** Problem A **
Please answer these questions about the AMDGPU patch text:
(i) During which pass does the patch try to form V_CMPX instructions?
(ii) How many insertions and deletions does the patch summary report?
(iii) What default value is given to the new Terminator parameter of findInstrBackwards?
** Problem B **
Pick up the AMDGPU patch text right after its last line and keep writing it.

** Text shown **

*** Block opens ***

[llvm] [AMDGPU] Detect renamable kills when trying to form V_CMPX instructions. (PR #68293)

Thomas Symalla via llvm-commits llvm-commits at lists.llvm.org
Thu Oct 5 02:55:54 PDT 2023


https://github.com/tsymalla updated https://github.com/llvm/llvm-project/pull/68293

>From fabb65858e705981d4816a30627f4229b3f0d0d5 Mon Sep 17 00:00:00 2001
From: Thomas Symalla <thomas.symalla at amd.com>
Date: Thu, 5 Oct 2023 11:20:56 +0200
Subject: [PATCH] [AMDGPU] Detect renamable kills when trying to form V_CMPX
 instructions.

During the SIOptimizeExecMasking pass, we try to form V_CMPX instructions by
detecting S_AND_SAVEEXEC and V_MOV instructions. Generally, we require the input
operand of the V_MOV, which is the input operand to the to-be-formed V_CMPX, to
be alive. This is forced by clearing the kill flags on the operand after V_CMPX
has been generated.

However, if we have a kill of a register set that contains said register, this
will not be detected by clearKillFlags. Since clearing the kill flags will
possibly cause the other VGPRs to stay alive as well, we skip forming a V_CMPX
instruction in that case.
---
 .../Target/AMDGPU/SIOptimizeExecMasking.cpp   | 22 +++++++++++++---
 .../vcmp-saveexec-to-vcmpx-set-kill.mir       | 25 +++++++++++++++++++
 2 files changed, 44 insertions(+), 3 deletions(-)
 create mode 100644 llvm/test/CodeGen/AMDGPU/vcmp-saveexec-to-vcmpx-set-kill.mir

diff --git a/llvm/lib/Target/AMDGPU/SIOptimizeExecMasking.cpp b/llvm/lib/Target/AMDGPU/SIOptimizeExecMasking.cpp
index 04c9a6457944c5f..65765d499b6902a 100644
--- a/llvm/lib/Target/AMDGPU/SIOptimizeExecMasking.cpp
+++ b/llvm/lib/Target/AMDGPU/SIOptimizeExecMasking.cpp
@@ -49,6 +49,7 @@ class SIOptimizeExecMasking : public MachineFunctionPass {
   MachineInstr *findInstrBackwards(MachineInstr &Origin,
                                    std::function<bool(MachineInstr *)> Pred,
                                    ArrayRef<MCRegister> NonModifiableRegs,
+                                   MachineInstr *Terminator = nullptr,
                                    unsigned MaxInstructions = 20) const;
   bool optimizeExecSequence();
   void tryRecordVCmpxAndSaveexecSequence(MachineInstr &MI);
@@ -325,11 +326,12 @@ static bool isLiveOut(const MachineBasicBlock &MBB, unsigned Reg) {
 // Backwards-iterate from Origin (for n=MaxInstructions iterations) until either
 // the beginning of the BB is reached or Pred evaluates to true - which can be
 // an arbitrary condition based on the current MachineInstr, for instance an
-// target instruction. Breaks prematurely by returning nullptr if  one of the
+// target instruction. Breaks prematurely by returning nullptr if one of the
 // registers given in NonModifiableRegs is modified by the current instruction.

*** Block closes ***

** Data excerpt **
*** Block opens ***

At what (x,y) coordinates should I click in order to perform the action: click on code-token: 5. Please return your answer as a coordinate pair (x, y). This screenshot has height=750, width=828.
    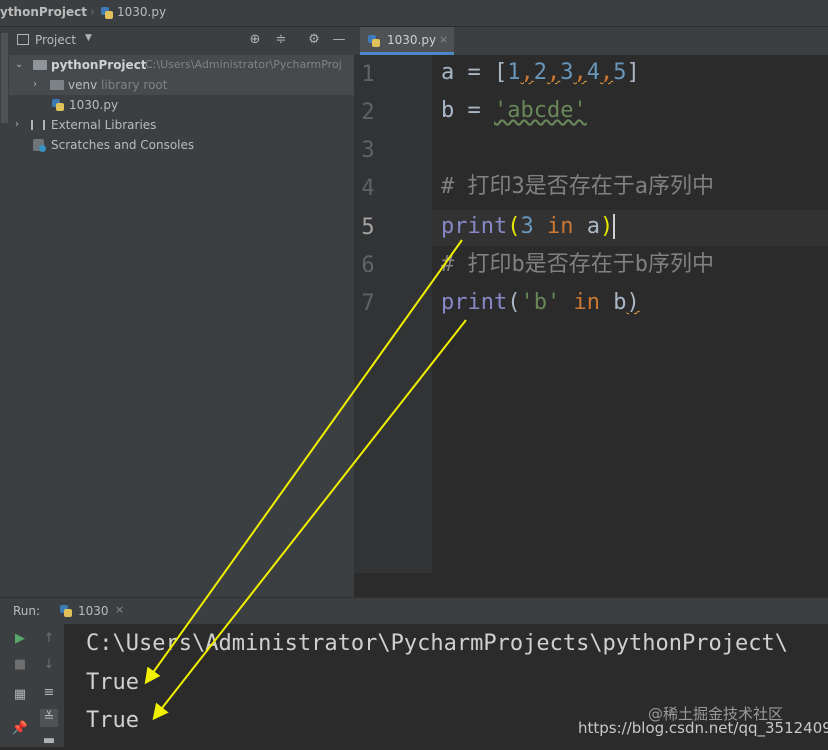
    Looking at the image, I should click on (620, 72).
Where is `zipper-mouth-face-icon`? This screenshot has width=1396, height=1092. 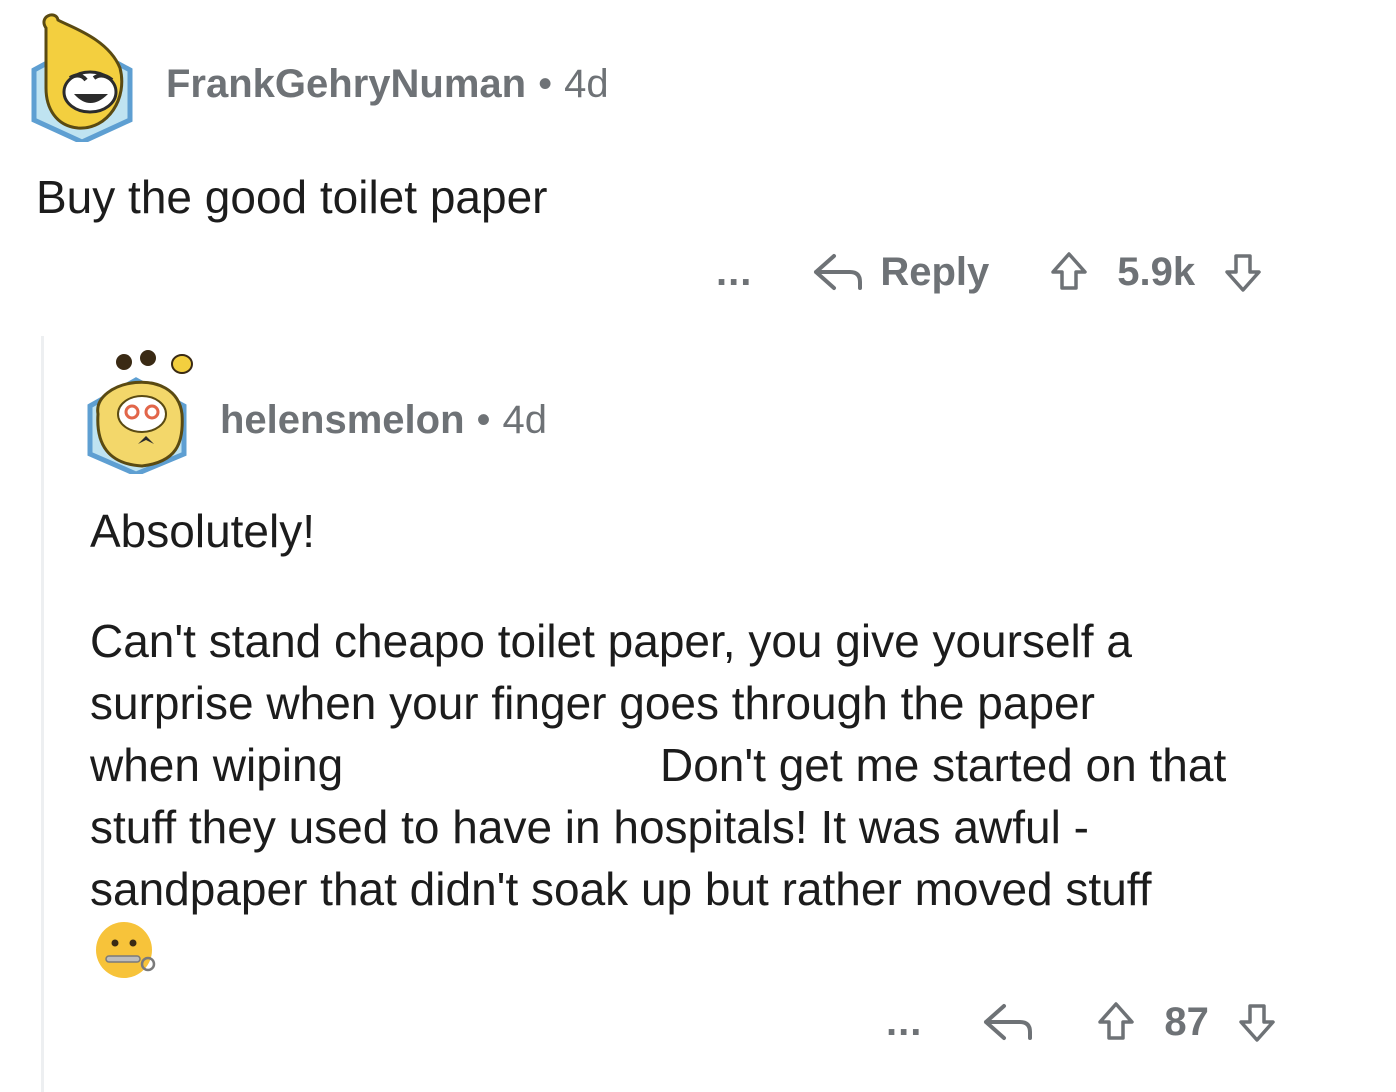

*** Block closes ***

** Task result A **
(i) SIOptimizeExecMasking
(ii) 44 insertions and 3 deletions
(iii) nullptr

** Task result B **
 MachineInstr *SIOptimizeExecMasking::findInstrBackwards(
     MachineInstr &Origin, std::function<bool(MachineInstr *)> Pred,
-    ArrayRef<MCRegister> NonModifiableRegs, unsigned MaxInstructions) const {
+    ArrayRef<MCRegister> NonModifiableRegs, MachineInstr *Terminator,
+    unsigned MaxInstructions) const {
   MachineBasicBlock::reverse_iterator A = Origin.getReverseIterator(),
                                       E = Origin.getParent()->rend();
   unsigned CurrentIteration = 0;
@@ -344,6 +346,19 @@ MachineInstr *SIOptimizeExecMasking::findInstrBackwards(
     for (MCRegister Reg : NonModifiableRegs) {
       if (A->modifiesRegister(Reg, TRI))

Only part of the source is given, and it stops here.